I am little bit bothered about this ACL..

Hope it will not impact to normal traffic or VPN traffic.. and stopped the anyconnect hack attempts.

I am looking for the config that will drop all traffic to all services on the firewalls outside interface – including all VPN / anyconnect traffic – if its in a denied object-group it will get dropped to the outside and AnyConnect.

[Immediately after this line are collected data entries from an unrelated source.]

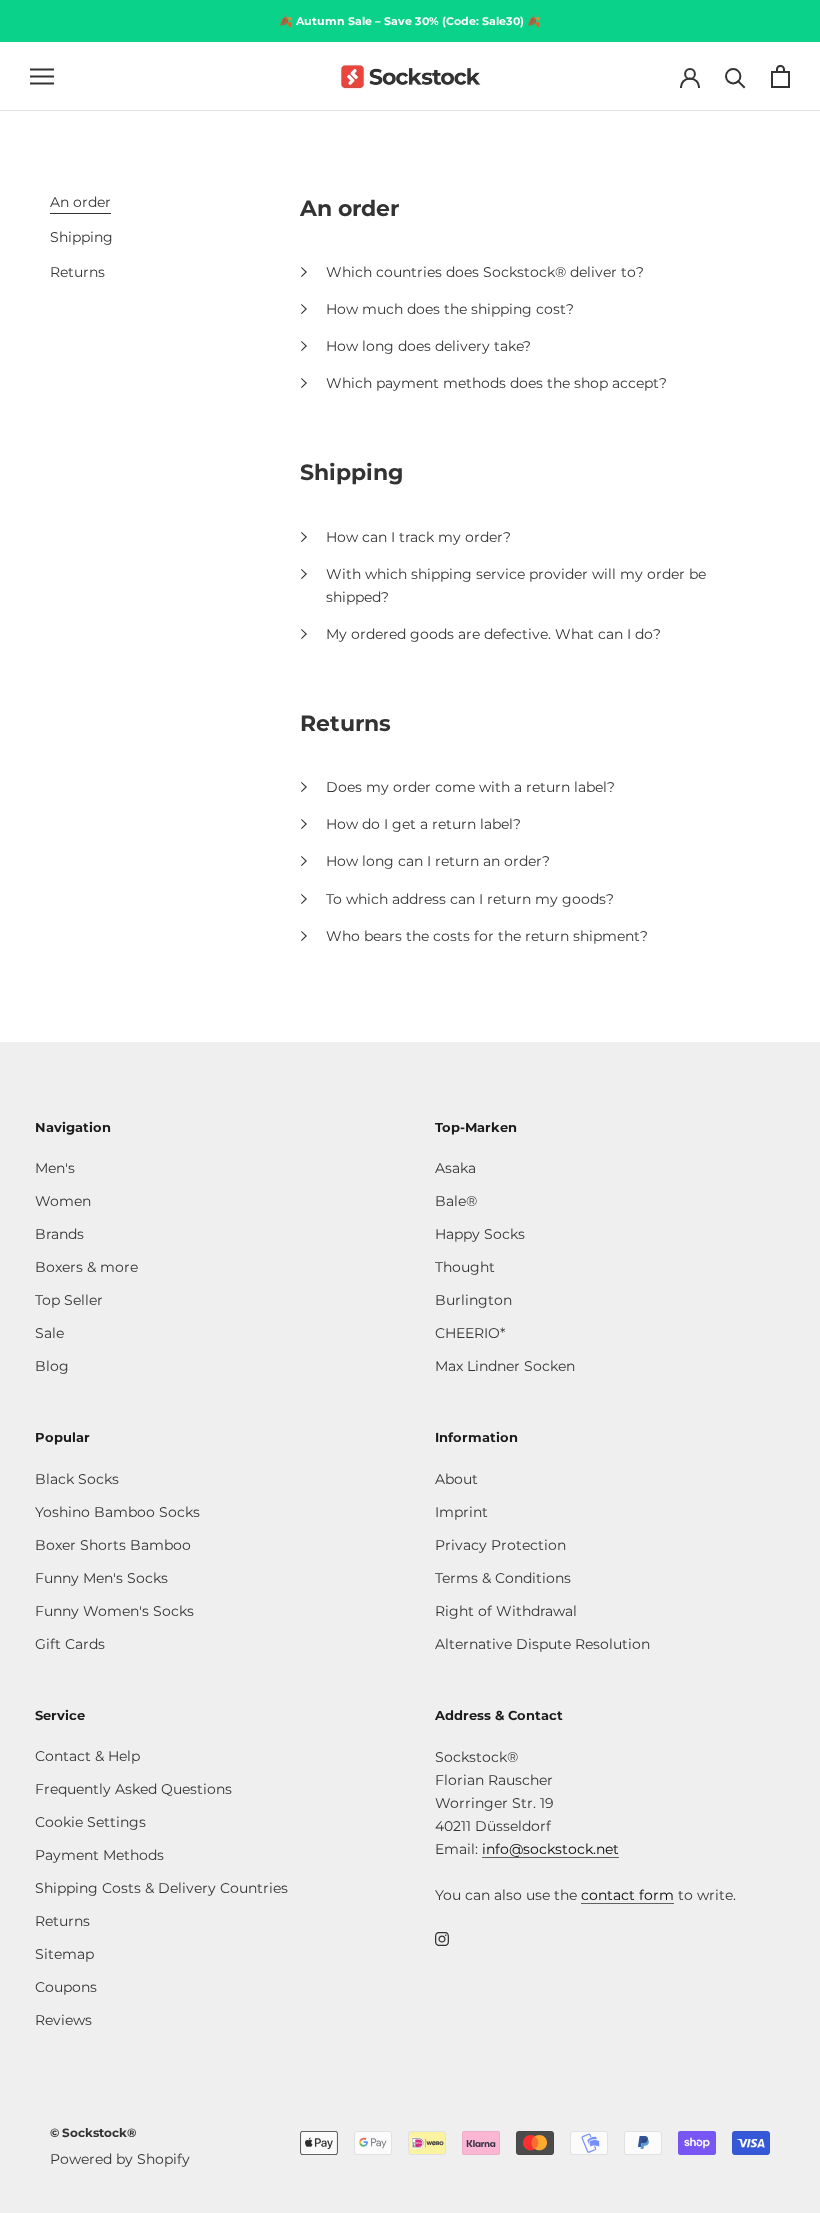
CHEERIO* (470, 1333)
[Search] (735, 76)
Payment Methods (99, 1855)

What is your opinion on the below two solution

Can we also shun the ip’s manually to block them accessing ASA, as per below link

Ref link: https://www.cisco.com/c/en/us/support/docs/security/asa-5500-x-series-next-generation-firewalls/113685-asa-threat-detection.html#anc0

what about botnet traffic

Kindly advise.

Best Regards

Anil Singh

The control-plane ACL would block/permit traffic "to" the ASA itself, so yes it will control VPN (anyconnect) traffic, was that not your intention?

Normal traffic, which is traffic "through" the ASA, such as outbound internet acess from inside hosts will not be affected by the control-plane ACL. A normal interface or global ACL would control traffic "through" the ASA, inbound or outbound.

Yes.. that was my intention.. thanks for clarifying that..

Just want to understand, how shun the IP manually or botnet traffic could be used here..

Best Regard

Anil Singh 

It's used to stop attacks before they reach the internal network infrastructure....so traffic "through" the ASA, not "to" the ASA which is a VPN. So the control-plane ACL would meet your requirements.

Another option is put an ACL inbound on the upstream router blocking the malicous IP addresses and permit all other.

so if by mistake, legitimate IP will be added in CPLANE ACL, then it cannot be able to established VPN tunnet via Annyconnect.. correct..

so this way we can also confirm, that our CPLANE ACL are working perfectly..

I appreciate your response, Thanks very much!!